白头翁皂苷B5在制备预防和/或治疗肠病毒感染的药物中的应用的制作方法

本发明涉及生物医药领域，特别涉及化合物的应用。

背景技术：

肠病毒在病毒学上的分类是属于微小病毒科(picornaviridae)中的肠病毒群(enterovirus)。ev71为目前肠病毒群中最晚发现的病毒，其感染性强且致病率高，尤其是神经系统方面的并发症。其它同属于肠病毒群之病毒尚包括小儿麻痹病毒(polioviruses；具3种型别)、柯萨奇病毒(coxsackieviruses；a型具23种型别、b型具6种型别)、伊科病毒(echoviruses；具31种型别)及肠病毒(enteroviruses68～72型)。

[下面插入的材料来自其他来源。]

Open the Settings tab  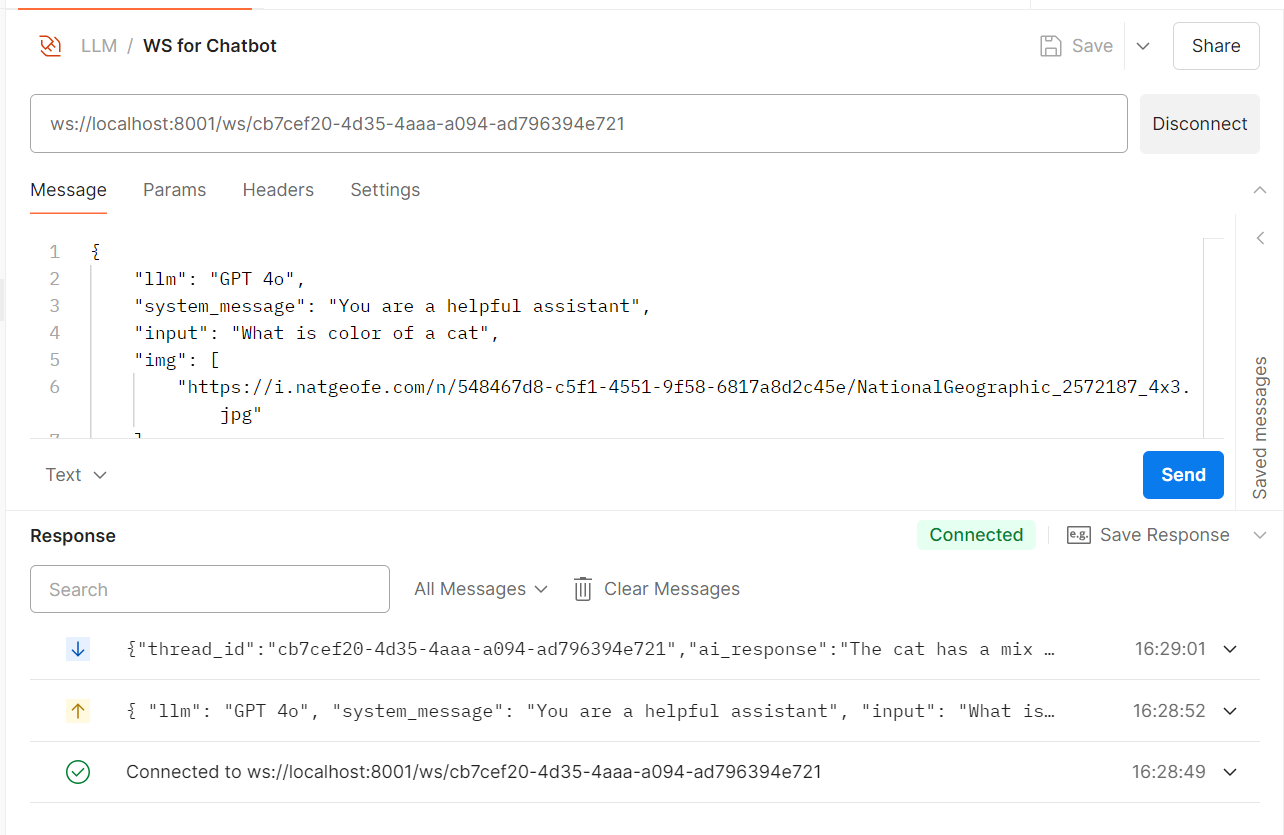(385, 190)
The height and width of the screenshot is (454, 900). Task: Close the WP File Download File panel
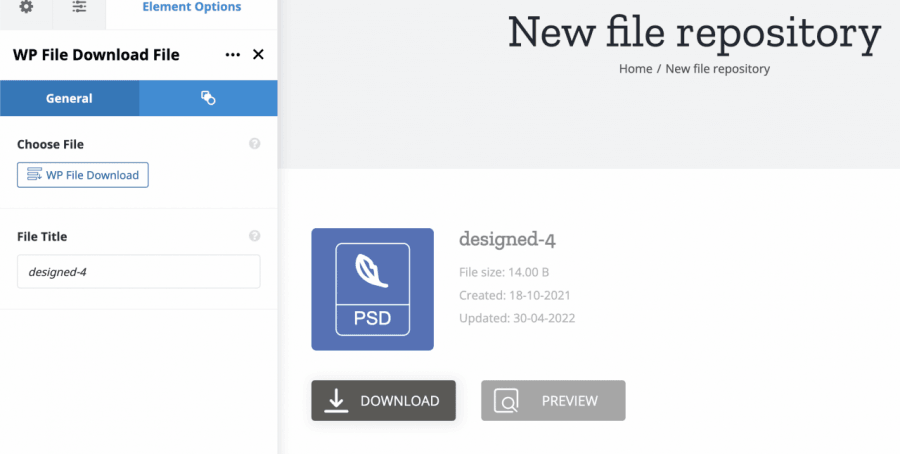pos(258,55)
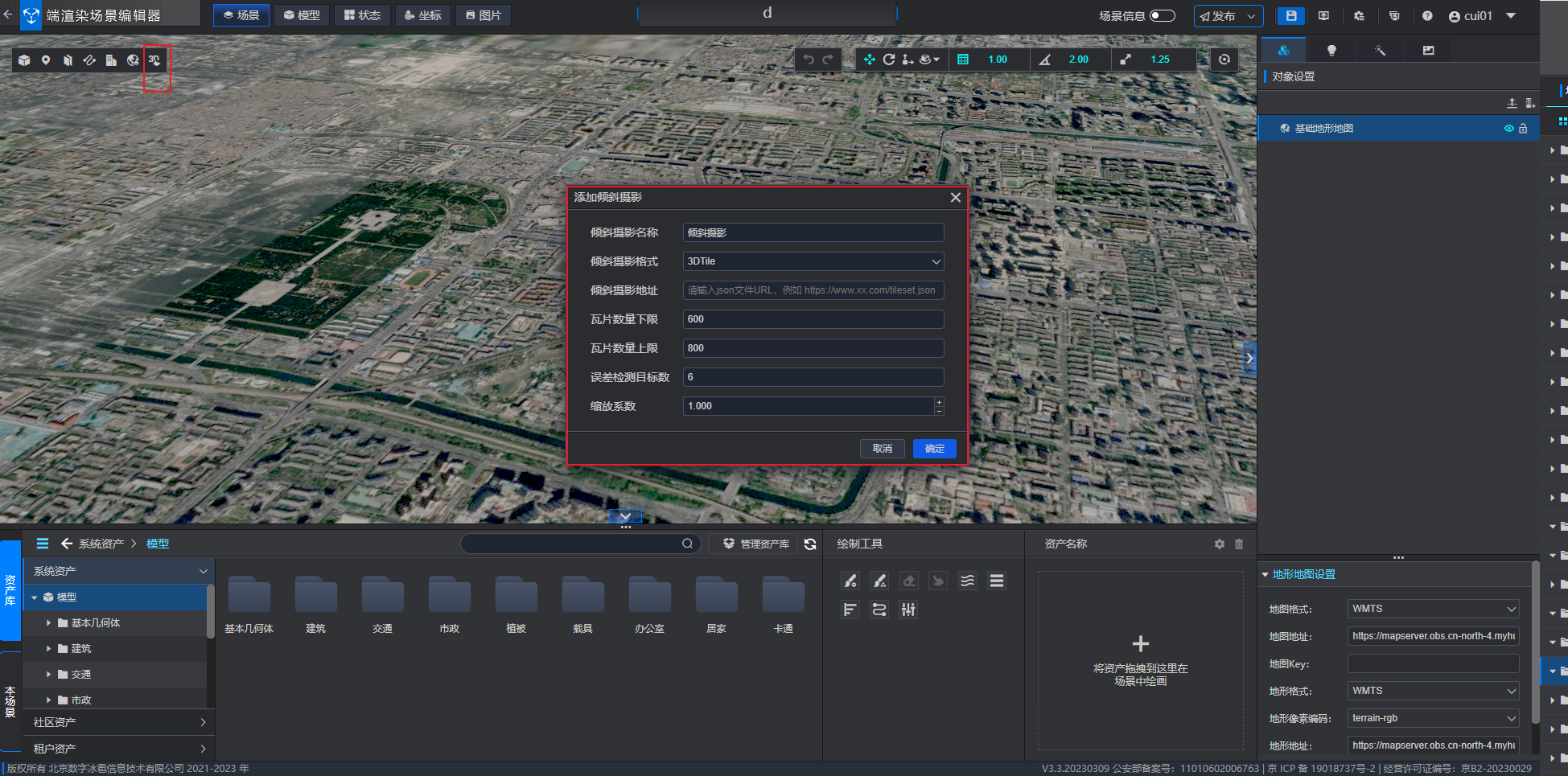Viewport: 1568px width, 776px height.
Task: Select the rotate tool icon
Action: pyautogui.click(x=888, y=60)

肠病毒的流行与季节转换、环境变异有着极大的关联性，肠病毒只在夏季及初秋流行，每年六～九月为高峰期，气温过低的地区并不利于肠病毒生存。根据流行病学调查，肠病毒之传染途径主为粪--口传染(stool-oral)，感染肠病毒的患者会经由粪便排出病毒，这些含有高浓度肠病毒的粪便会污染环境甚至地下水源，在公共卫生条件不佳的地区，极易经由污染的水源而散播该病毒。由于肠病毒除了在肠道外亦可在扁桃腺增殖，因此病患的唾液或口鼻分泌物也会带有高浓度的病毒，所以不排除经由空气或接触等传染途径。因此防治肠病毒之流行除了重视个人卫生外，公共卫生及环境卫生亦不容忽视。

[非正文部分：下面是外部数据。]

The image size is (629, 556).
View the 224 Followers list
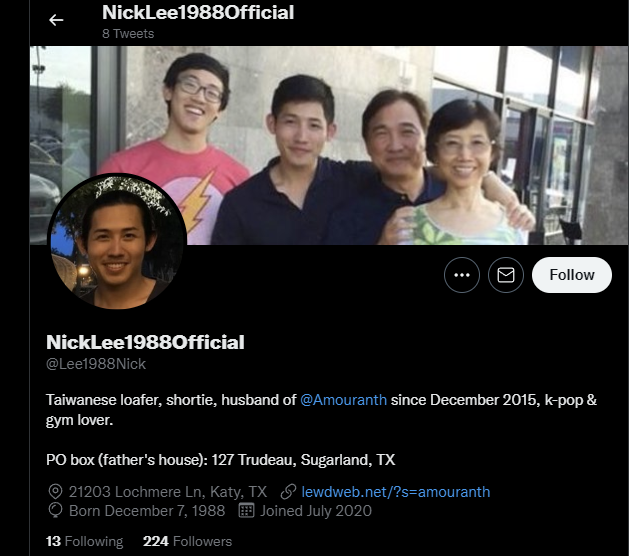coord(187,541)
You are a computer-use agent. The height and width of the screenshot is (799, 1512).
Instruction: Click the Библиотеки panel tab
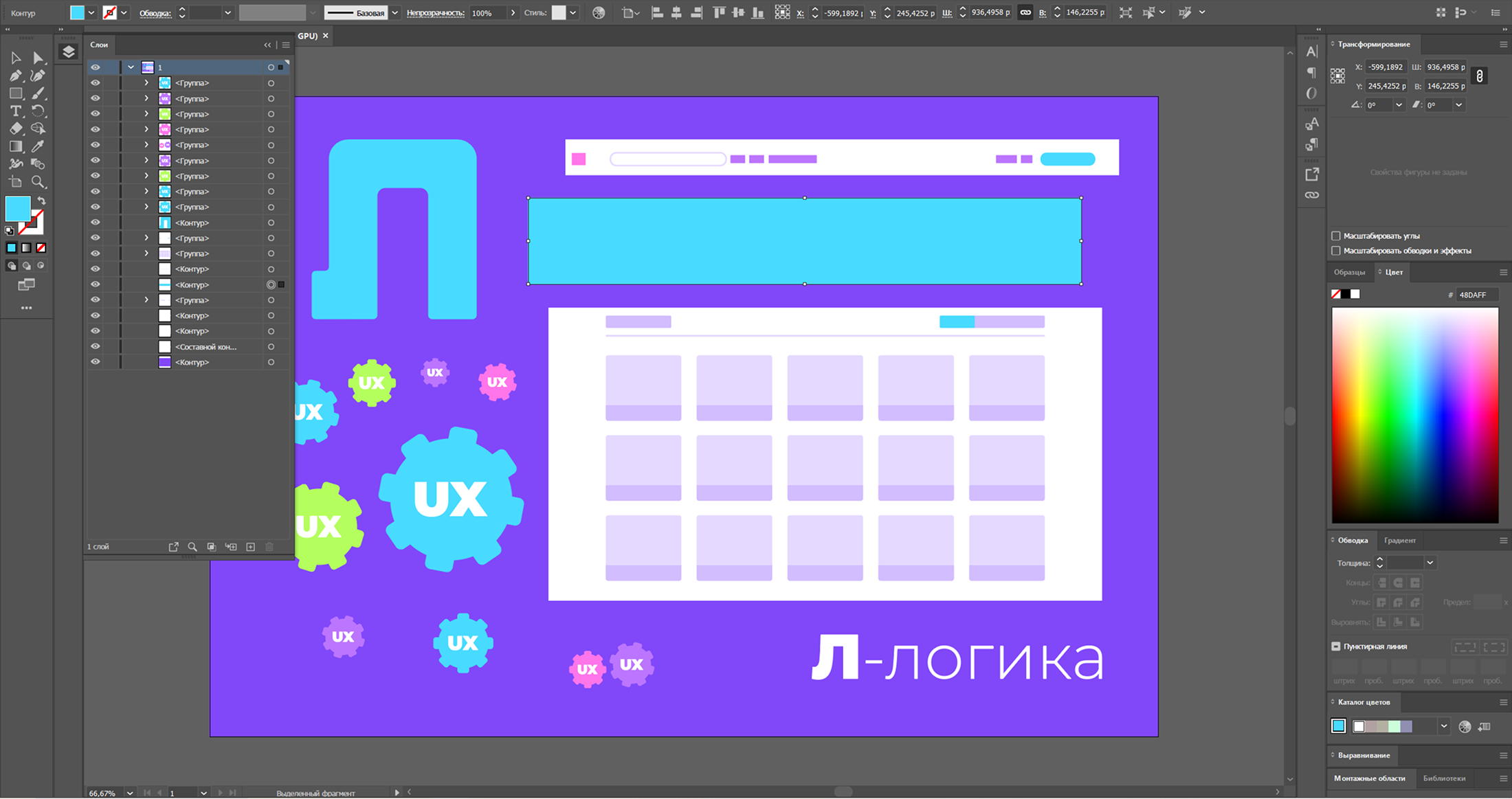(1444, 778)
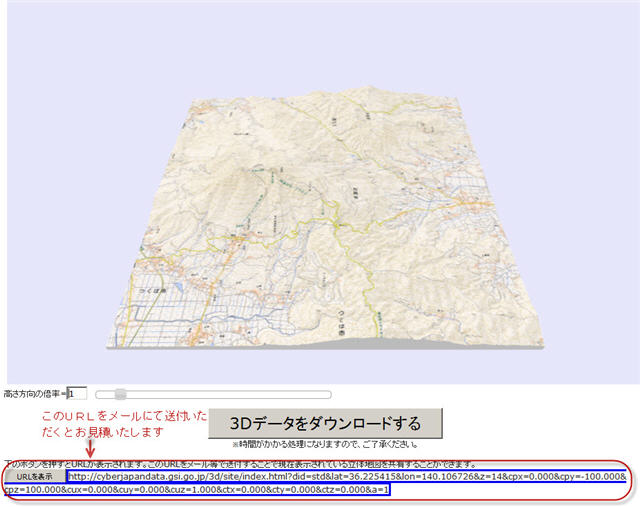Click the 高さ方向の倍率 number input box

[79, 394]
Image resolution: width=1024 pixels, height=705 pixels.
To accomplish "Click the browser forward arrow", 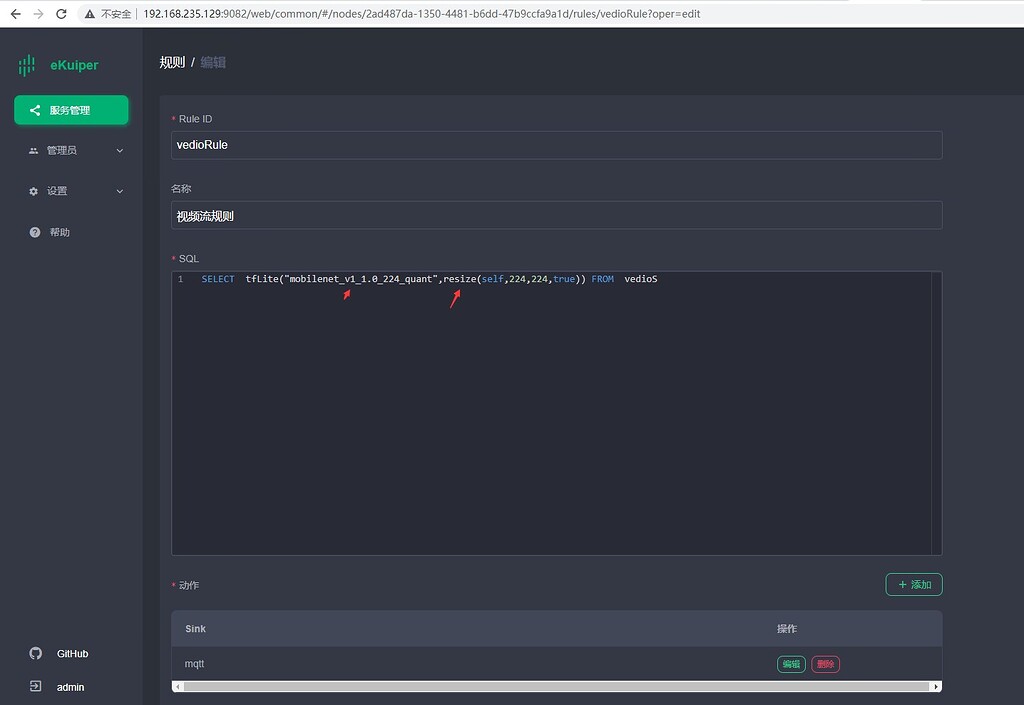I will point(38,14).
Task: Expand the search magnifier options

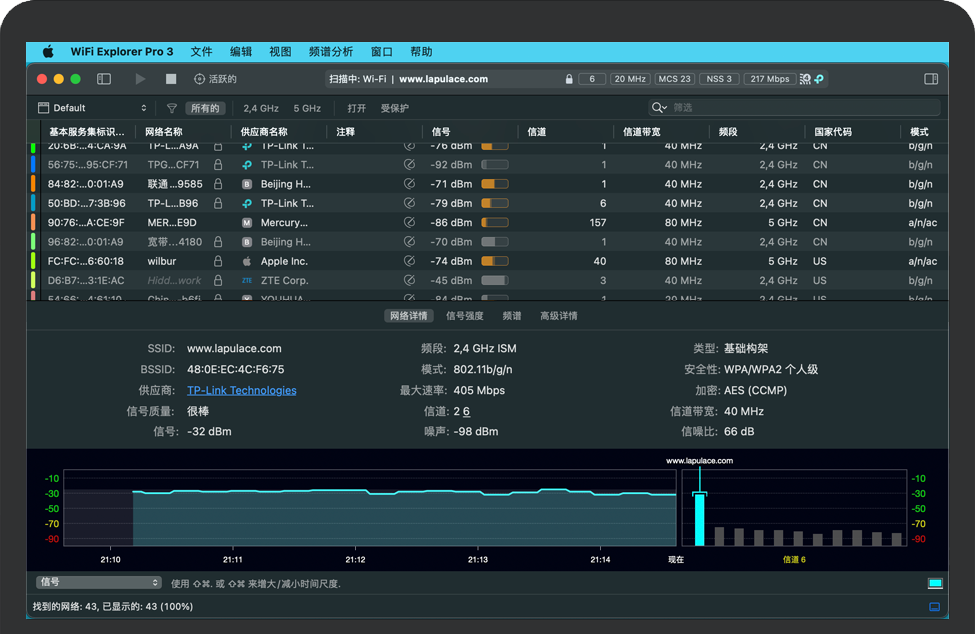Action: pos(659,108)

肠道病毒71型是引起婴幼儿手足口病(hand-footandmouthdisease；hfmd)主要病原体之一。肠病毒在病毒学上的分类是属于微小病毒科(picornaviridae)中的肠病毒群(enterovirus)。人类肠病毒71型于1969年首次从加利福尼亚患有中枢神经系统疾病的婴儿粪便标本中分离出来的，这些病毒可被培养在恒河猴肾脏细胞(rhesusmonkeykidneycell；rhmk)及人胚二倍体细胞(humanfetaldiploidcell)中。ev71为目前肠病毒群中最晚发现的病毒，其感染性强且致病率高，尤其是神经系统方面的并发症。

由于ev71对于中枢神经系统有极高的感染性，故临床上出现之症状包括脑炎(encephalitis)、无菌性脑膜炎(asepticmeningitis)、急性无力肢体麻痹(acuteflaccidparalysis)、手足口症(hand-foot-mouthdisease)、泡疹性咽峡炎(herpangina)、急性出血性结膜炎(acutehemorrhagicconjuctivitis)、肌肉僵直(myoclonicjerk)、头痛(headache)、发烧(fever)及呕吐(vomiting)等，而其中以手足口症及泡疹性咽峡炎最为常见。一般而言，感染肠病毒多为无症状(约50～80％)或出现轻微类似感冒的症状，病人会自然痊愈而产生抗体，但因感染肠病毒且转成重症之患者却有极高的机率死于心肺衰竭及广泛性的脑干伤害，因此，提供一种有效预防或治疗肠病毒感染的药物具有重要的现实意义。

技术实现要素：

有鉴于此，本发明提供一种化合物的应用。本发明试验表明，白头翁皂苷b5能够预防和/或治疗肠病毒感染，其中，肠病毒为ev71。

为了实现上述发明目的，本发明提供以下技术方案：

本发明提供了白头翁皂苷b5在制备预防和/或治疗肠病毒感染的药物中的应用。

白头翁皂苷b5的结构如式i所示：

本发明还提供了白头翁皂苷b5在制备肠病毒rd细胞凋亡的抑制剂中的应用。

本发明还提供了白头翁皂苷b5在制备肠病毒cleavedparp、3c-pro或vp-1蛋白表达的抑制剂中的应用。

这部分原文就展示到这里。